Lay out the lines from the one containing "You are a GUI" through the last line as a JSON list of strings, one string per line, leaving out blank lines.

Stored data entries
/---

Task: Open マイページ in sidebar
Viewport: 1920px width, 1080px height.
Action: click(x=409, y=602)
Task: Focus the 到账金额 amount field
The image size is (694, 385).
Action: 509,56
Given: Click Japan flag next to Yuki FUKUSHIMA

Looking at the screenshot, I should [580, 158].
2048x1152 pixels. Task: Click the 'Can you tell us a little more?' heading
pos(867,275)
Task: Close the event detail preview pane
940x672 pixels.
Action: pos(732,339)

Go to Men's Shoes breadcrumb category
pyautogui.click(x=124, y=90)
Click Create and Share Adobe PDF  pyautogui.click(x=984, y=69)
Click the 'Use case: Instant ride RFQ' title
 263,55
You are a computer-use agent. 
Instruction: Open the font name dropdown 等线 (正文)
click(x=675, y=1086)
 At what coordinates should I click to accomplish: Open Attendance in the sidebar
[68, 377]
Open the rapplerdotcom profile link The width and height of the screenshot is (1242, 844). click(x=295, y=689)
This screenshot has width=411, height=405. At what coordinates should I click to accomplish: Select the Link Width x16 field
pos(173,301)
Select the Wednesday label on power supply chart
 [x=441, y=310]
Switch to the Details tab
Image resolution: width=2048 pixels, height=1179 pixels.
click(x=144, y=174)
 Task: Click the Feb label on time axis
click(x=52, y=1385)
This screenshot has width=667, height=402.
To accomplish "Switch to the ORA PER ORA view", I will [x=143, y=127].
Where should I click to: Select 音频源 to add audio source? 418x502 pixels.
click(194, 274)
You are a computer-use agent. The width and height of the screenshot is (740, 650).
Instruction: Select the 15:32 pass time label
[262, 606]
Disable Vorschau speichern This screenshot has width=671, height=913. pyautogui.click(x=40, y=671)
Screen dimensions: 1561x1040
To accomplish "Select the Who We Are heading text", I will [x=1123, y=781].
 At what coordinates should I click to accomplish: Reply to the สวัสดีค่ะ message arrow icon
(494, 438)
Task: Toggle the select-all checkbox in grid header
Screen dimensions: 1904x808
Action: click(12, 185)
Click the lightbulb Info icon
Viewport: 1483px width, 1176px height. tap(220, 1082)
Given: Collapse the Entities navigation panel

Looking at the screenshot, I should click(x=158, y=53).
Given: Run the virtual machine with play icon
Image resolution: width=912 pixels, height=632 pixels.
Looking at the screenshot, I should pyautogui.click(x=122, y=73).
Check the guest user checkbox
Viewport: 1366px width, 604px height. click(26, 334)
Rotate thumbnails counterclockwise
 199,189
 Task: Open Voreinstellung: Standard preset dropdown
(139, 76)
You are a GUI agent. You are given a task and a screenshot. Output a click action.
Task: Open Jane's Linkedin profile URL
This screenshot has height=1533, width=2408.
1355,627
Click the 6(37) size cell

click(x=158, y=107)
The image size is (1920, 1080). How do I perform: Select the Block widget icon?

\---

* [EXPECTED ANSWER]:
[
  "You are a GUI agent. You are given a task and a screenshot. Output a click action.",
  "Task: Open Jane's Linkedin profile URL",
  "This screenshot has height=1533, width=2408.",
  "1355,627",
  "Click the 6(37) size cell",
  "click(x=158, y=107)",
  "The image size is (1920, 1080). How do I perform: Select the Block widget icon?"
]